Introduction
A common industrial flow of data analysis consists of :
- data preparation
- data aggregation
- data join
- data output
In this guide I will show how to implement efficiently data preparation, aggregation and output.
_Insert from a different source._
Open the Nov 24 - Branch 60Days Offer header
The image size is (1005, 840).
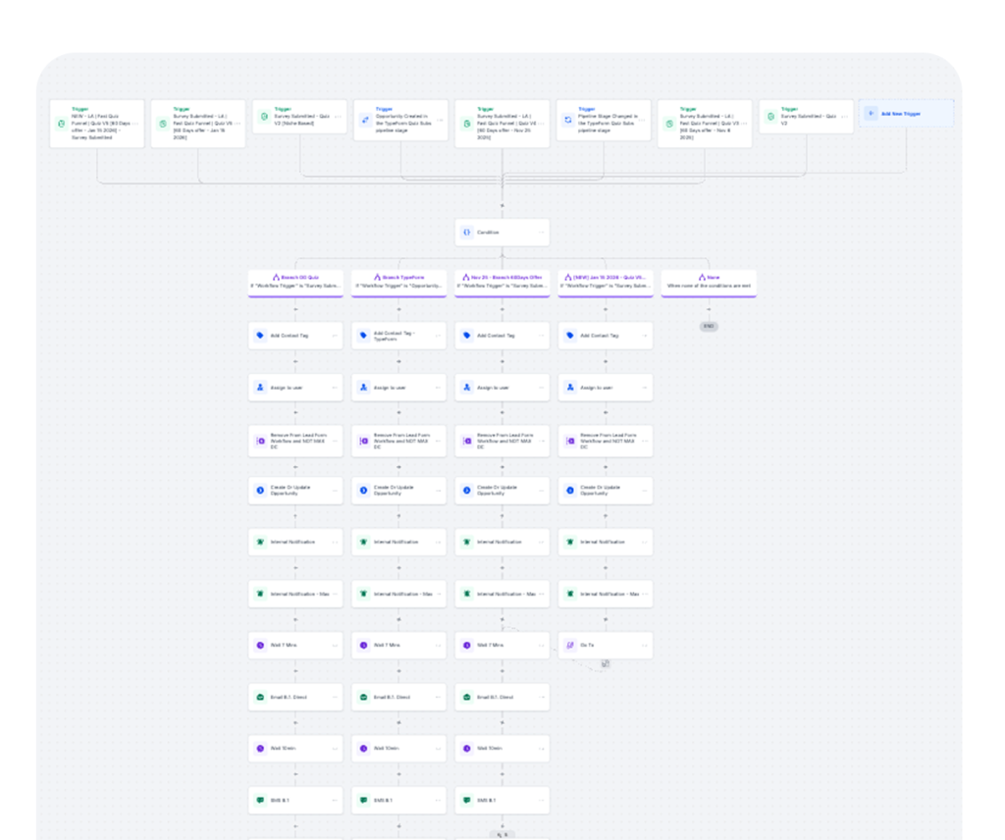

Feel free to check on Oracle XE Quick Start and Oracle SQL CROSS JOIN with UNPIVOT, SQL WITH clause.
Problem definition
Let's define the following problem : as the input we have sale revenue per day, and we wish to have a json as the output with the sale revenue percentage per day of week and the sale revenue percentage per day of week within the group : weekdays and weekends.
Parameters
In order to write professional SQL we should better define all the parameters within a separate block :
WITH
PARAMETERS AS (
SELECT
'SATURDAY' AS WEEKEND_V0,
'SUNDAY' AS WEEKEND_V1,
'WEEKEND' AS WEEKEND_LABEL,
'WORKWEEK' AS WORKWEEK_LABEL
FROM DUAL
)
SELECT * FROM PARAMETERS;
This is a simple example how to use with
. Let's extend the success and go further.
Test data
Now let's generate some test data : date and sale revenue for the date :
WITH
PARAMETERS AS (
SELECT
'SATURDAY' AS WEEKEND_V0,
'SUNDAY' AS WEEKEND_V1,
'WEEKEND' AS WEEKEND_LABEL,
'WORKWEEK' AS WORKWEEK_LABEL
FROM DUAL
),
DATA_IN AS (
SELECT
TO_TIMESTAMP('2024-01-01', 'YYYY-MM-DD') + (ROWNUM - 1) AS SALE_DATE,
SQRT(ROWNUM * 31 ) AS SALE_REVENUE
FROM DUAL
CONNECT BY LEVEL <= 7
)
SELECT * FROM DATA_IN;
Great! Now let's prepare our data for aggregation.
Data preparation
At this stage we need to be sure that we have all the necessary information for the data aggregation and that all the data types are the ones that we need. Feel free to check the guide on decimal data types which is applicable to our use case as well.
WITH
PARAMETERS AS (
SELECT
'SATURDAY' AS WEEKEND_V0,
'SUNDAY' AS WEEKEND_V1,
'WEEKEND' AS WEEKEND_LABEL,
'WORKWEEK' AS WORKWEEK_LABEL
FROM DUAL
),
DATA_IN AS (
SELECT
TO_TIMESTAMP('2024-01-01', 'YYYY-MM-DD') + (ROWNUM - 1) AS SALE_DATE,
SQRT(ROWNUM * 31 ) AS SALE_REVENUE
FROM DUAL
CONNECT BY LEVEL <= 7
),
DATA_PREP AS (
SELECT
DATA_IN_PREP.SALE_DATE,
DATA_IN_PREP.SALE_REVENUE,
DATA_IN_PREP.SALE_DOW,
(CASE WHEN (DATA_IN_PREP.SALE_DOW = PARAMETERS.WEEKEND_V0 OR DATA_IN_PREP.SALE_DOW = PARAMETERS.WEEKEND_V1)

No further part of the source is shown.